Of course, not everyone is actually good at programming. Using a lot of this programming software, the actual true work is being done by the software not the person. When you actually have to write code from scratch or create a real program not using this, things become a lot more difficult. I do not really get the idea that if you are interested in pharmacy, then you will be great at coding. To be a coder you need to have a certain mindset that is not the same as that of a pharmacist. I guess you could argue being detailed oriented, but really beyond non-skilled labor that is something one needs for most jobs. Maybe things have changed, but when I did some CS courses back in mid-2000's I quickly realized that I had a lot less interest in it than I originally thought.

I was a heavy math/engineering mindset-oriented student back in high school. Both of my parents are engineers, so they pushed me not to be another engineer, and I listened to them. I never really liked pharmacy, nor did I ever wanted to be a full-time practicing pharmacist, even now as a pharmacy student. Pharmacy schoolwork is pretty easy for me, so I am currently spending vast majority of my time programming while enjoying it and whatever time left to study for pharmacy exam etc just to get that PharmD degree, that piece of paper. CS for me is not difficult to pick up, but requires a lot of time drilling and actually getting hands dirty doing projects. Pharmacy itself is fairly easy and requires mostly memorization, and I found that not challenging enough. But the bottleneck is that degree, people need that piece of paper and title to be recognized for their clinical knowledge. CS, on the contrary, values actual skills, and not that many people care if someone has a degree in CS or not, as long as they can get the job done.

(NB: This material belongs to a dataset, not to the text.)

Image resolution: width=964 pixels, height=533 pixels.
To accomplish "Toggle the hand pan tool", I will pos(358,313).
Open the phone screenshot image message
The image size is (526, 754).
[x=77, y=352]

The talk about future medical/pharmacy/chem/bio-informatics applications is abuzz in the Bay Area and keeps getting larger, and the company I worked at were heavily pushing towards that. To make a career at the interface, a clinical degree is very beneficial cuz CS guys have no idea what the need and the actual problems are, yet clinicians/researchers know the specifications and details of the problems but have limited capabilities to solve the problem on their own or to write the specifications and outline the algorithms to guide CS guys to implement solutions.